** Provided passage **

^^^^

L31

Long Context Changes Which Costs Grow

15 min

Question

Why does longer context change costs?

Intuition

Not all parts of the model scale the same way with sequence length. When you double the context, some costs double and some more than double. Understanding which is which lets you predict where the bottleneck will be.

FFN cost scales linearly with token count. Each token is processed independently, so twice as many tokens means twice the FFN work. Simple.

Attention cost during prefill scales quadratically with sequence length. Each token attends to all tokens before it, so the total attention work grows as n². During decode, attention cost per step grows linearly with n_past (the cached sequence length), because the new token attends to all previous tokens.

KV cache memory scales linearly with sequence length. Twice the context means twice the cache memory.

This means a 32,000-token prompt is not just "16,000 tokens twice." The attention computation during prefill is roughly 4x that of a 16,000-token prompt (quadratic), while the FFN work is only 2x (linear). The bottleneck shifts depending on the context length.

Toy Example

Comparing costs at 1k, 4k, and 16k context:

1k tokens 4k tokens 16k tokens FFN 1x 4x 16x Attn (prefill) 1x 16x 256x KV cache 1x 4x 16x

At 1k, FFN dominates. At 16k, attention prefill dominates. The bottleneck shifts with context length.

Shapes

FFN work per layer: O(n × d_model × d_ff)

Attention work per layer (prefill): O(n² × d_model) (summed across all heads)

KV cache memory: O(n × n_layers × n_kv_heads × d_head)

n² for attention vs n for everything else. This divergence drives long-context behavior.

Math

The scaling difference comes from the attention score matrix:

Attention scores: Q · Kᵀ = [n, d_head] · [d_head, n] = [n, n]

n² entries. Double n → 4x entries.

FFN: X · W = [n, d_model] · [d_model, d_ff] = [n, d_ff]

n × d_ff entries. Double n → 2x entries.

^^^^

** Information given **
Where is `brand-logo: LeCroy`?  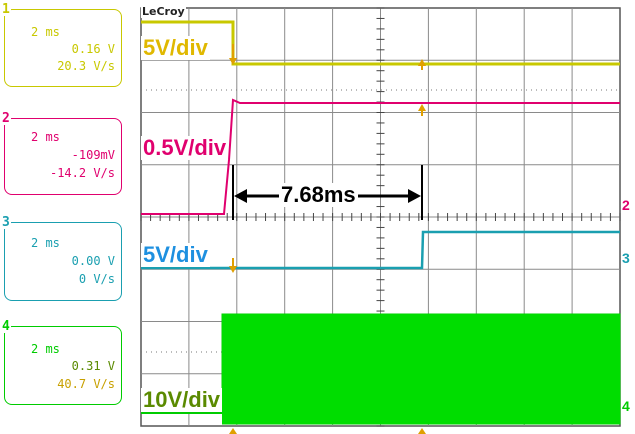 brand-logo: LeCroy is located at coordinates (164, 12).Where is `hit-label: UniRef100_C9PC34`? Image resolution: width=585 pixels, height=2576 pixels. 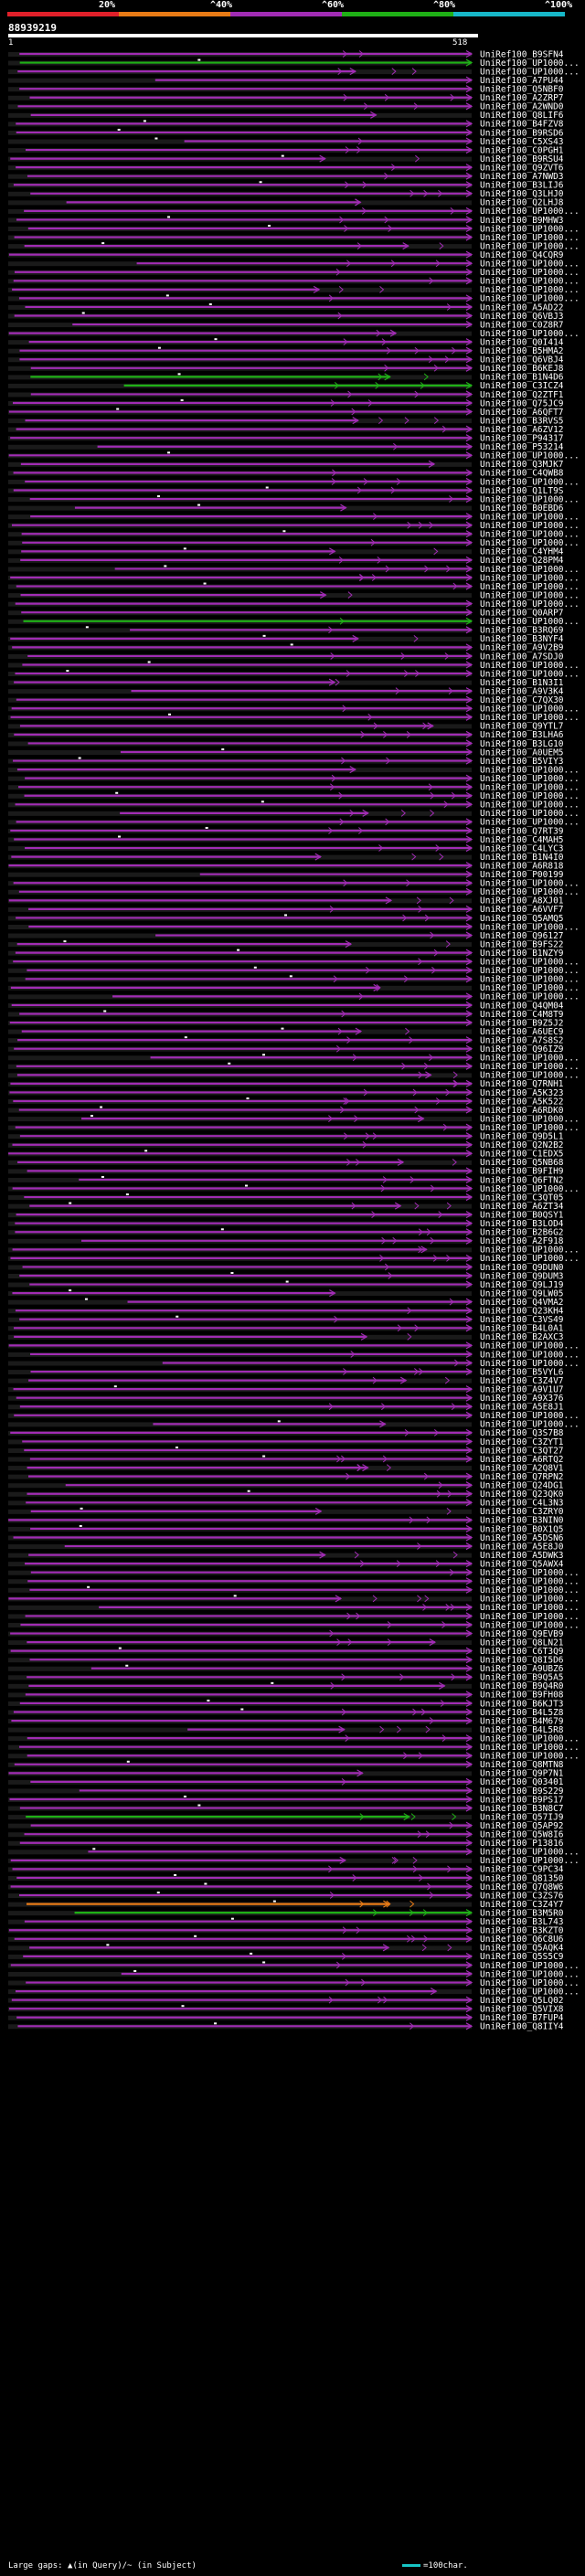 hit-label: UniRef100_C9PC34 is located at coordinates (522, 1870).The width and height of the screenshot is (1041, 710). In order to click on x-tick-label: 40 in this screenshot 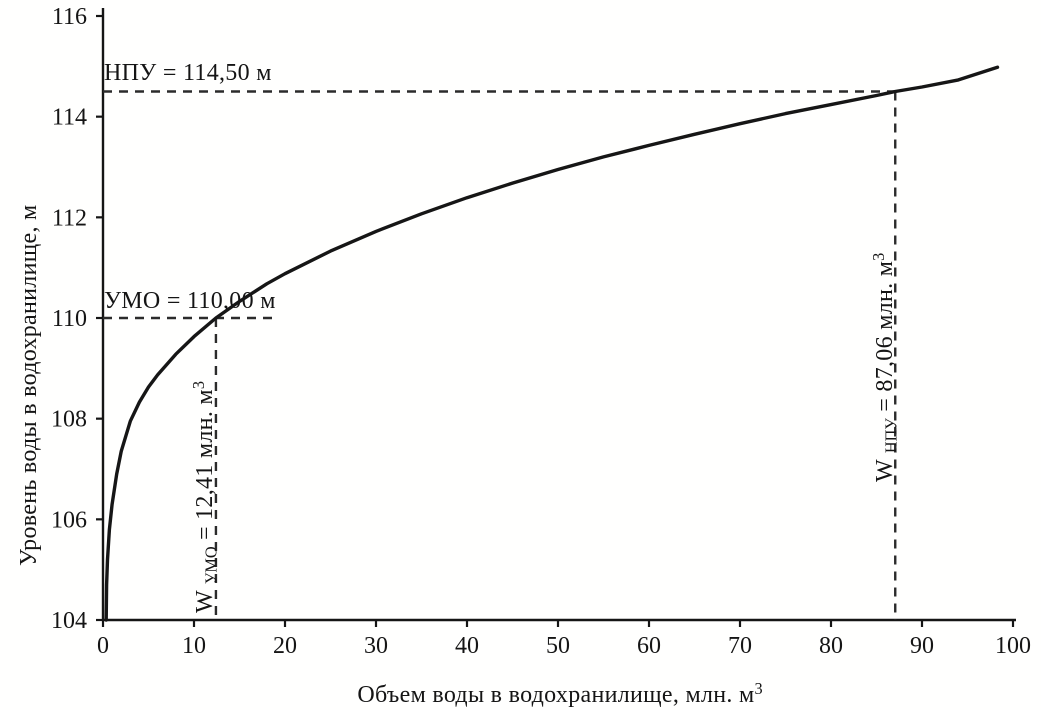, I will do `click(467, 646)`.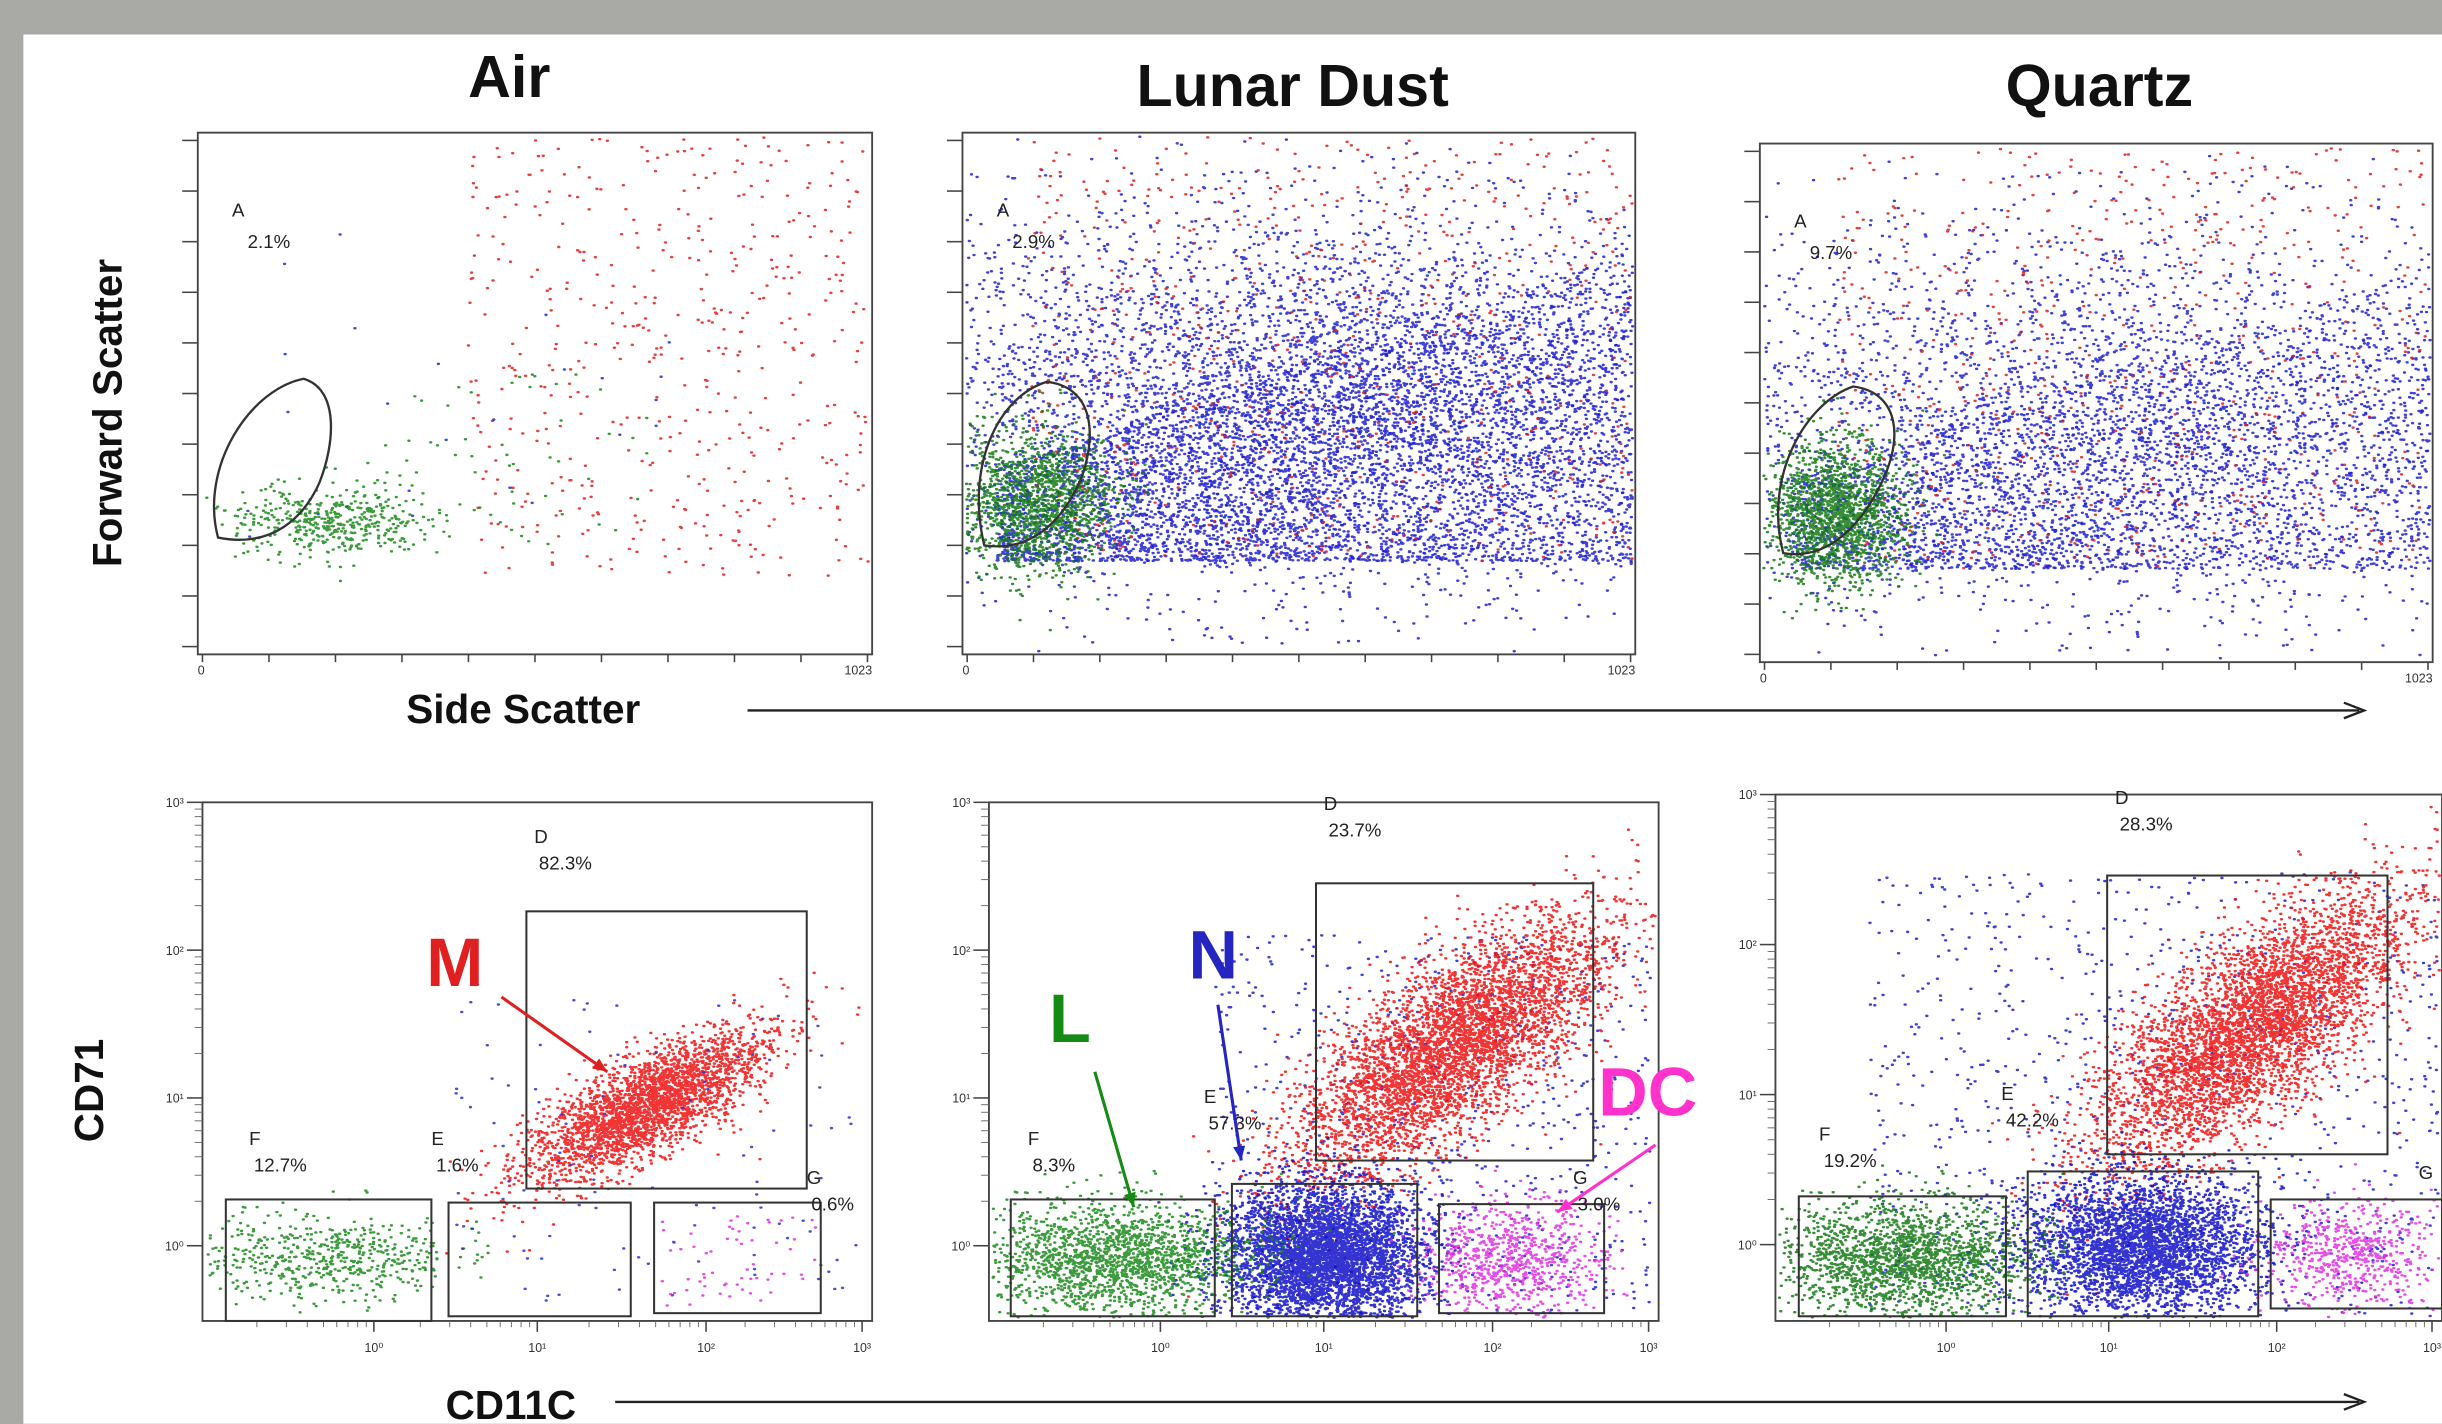 Image resolution: width=2442 pixels, height=1424 pixels. Describe the element at coordinates (1054, 1164) in the screenshot. I see `gate-percent: 8.3%` at that location. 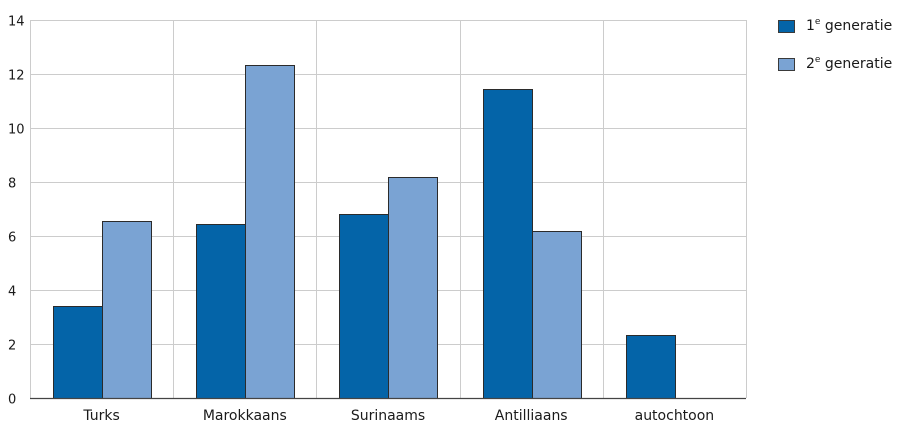 I want to click on bar-1e-generatie-antilliaans, so click(x=508, y=244).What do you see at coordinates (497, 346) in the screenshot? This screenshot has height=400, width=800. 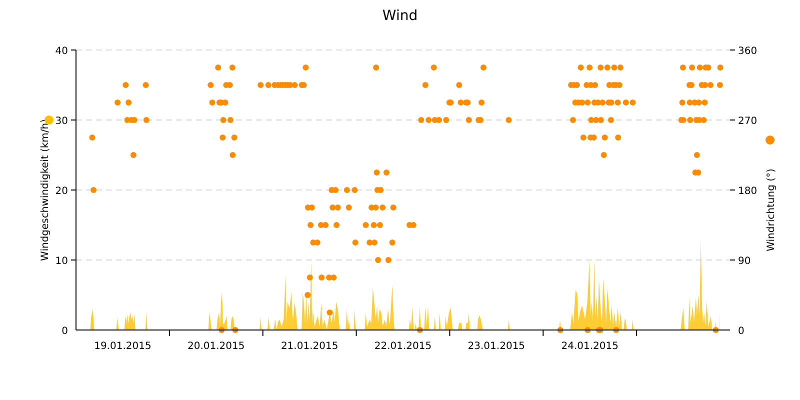 I see `x-tick-label: 23.01.2015` at bounding box center [497, 346].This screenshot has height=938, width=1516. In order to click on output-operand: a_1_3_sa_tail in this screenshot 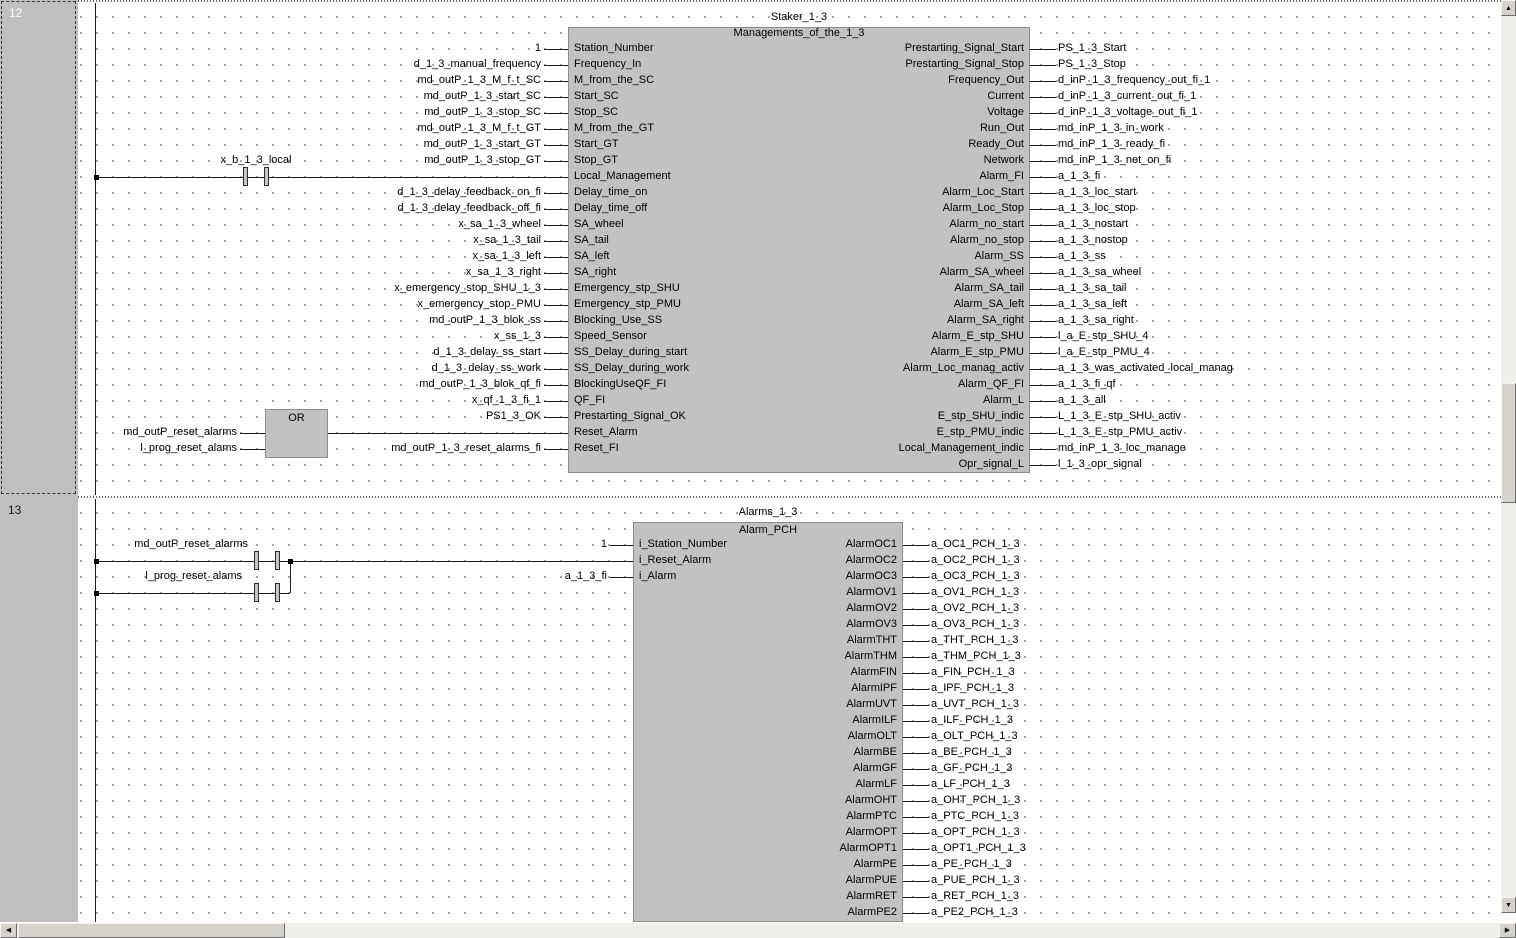, I will do `click(1092, 288)`. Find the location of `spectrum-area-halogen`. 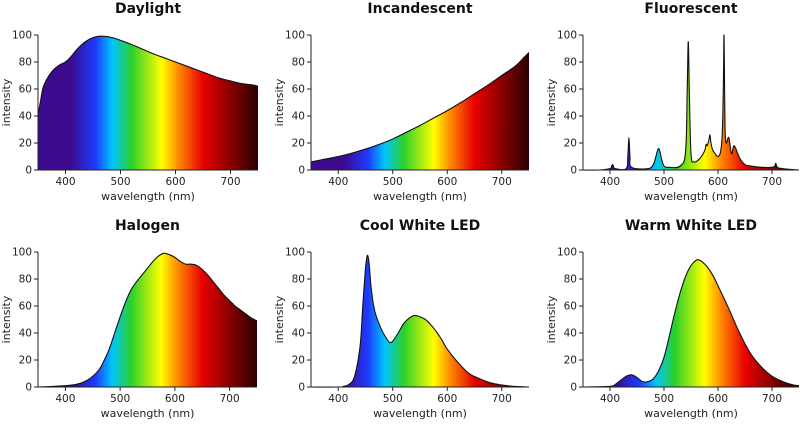

spectrum-area-halogen is located at coordinates (148, 320).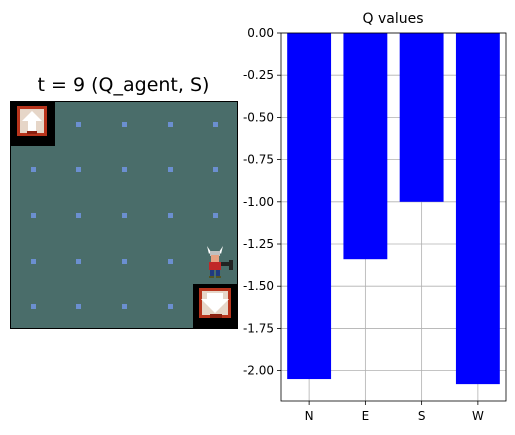 This screenshot has width=515, height=435. I want to click on y-tick-label: -1.00, so click(258, 202).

^^^^

** Task goal **
Extend the page on how longer context changes model costs, picking up after its last line. The rows have nothing to do with what you're asked to do here.

** Exercise answer **
Implementation Hook

In llama.cpp, the context size is set with -c. Flash attention (-fa) reduces the memory footprint of attention by not materializing the full [n, n] score matrix, but the compute still scales quadratically. Chunked prefill (controlled by ubatch size) helps manage peak memory when processing very long prompts.

common/arg.cpp — context size and flash attention flags

What This Means for Deployment

Context scaling is not just a theoretical concern — it directly determines what you can deploy:

KV cache is the memory gate. A 32-layer model with 32 KV heads, d_head=128, and FP16 stores ~512 KB per token in KV cache. At 128K context, that is ~64 GB of cache alone — potentially exceeding GPU memory. This is why architectures like GQA and SWA exist: GQA reduces the per-token cache size (fewer KV heads), while SWA bounds the total cache by evicting entries beyond the window.
Attention compute is the prefill gate. At 128K context, the attention score matrices are 128K × 128K = 16 billion entries per head per layer. This makes prefill slow — potentially many seconds for a long document. Flash attention reduces memory but not this compute cost.
The bottleneck shifts with context length. At short contexts, FFN projections dominate the per-layer cost. As context grows, attention's O(n²) cost overtakes FFN and becomes the bottleneck during prefill. During decode, KV cache reads dominate regardless of context length. Knowing which regime you are in determines which optimizations matter.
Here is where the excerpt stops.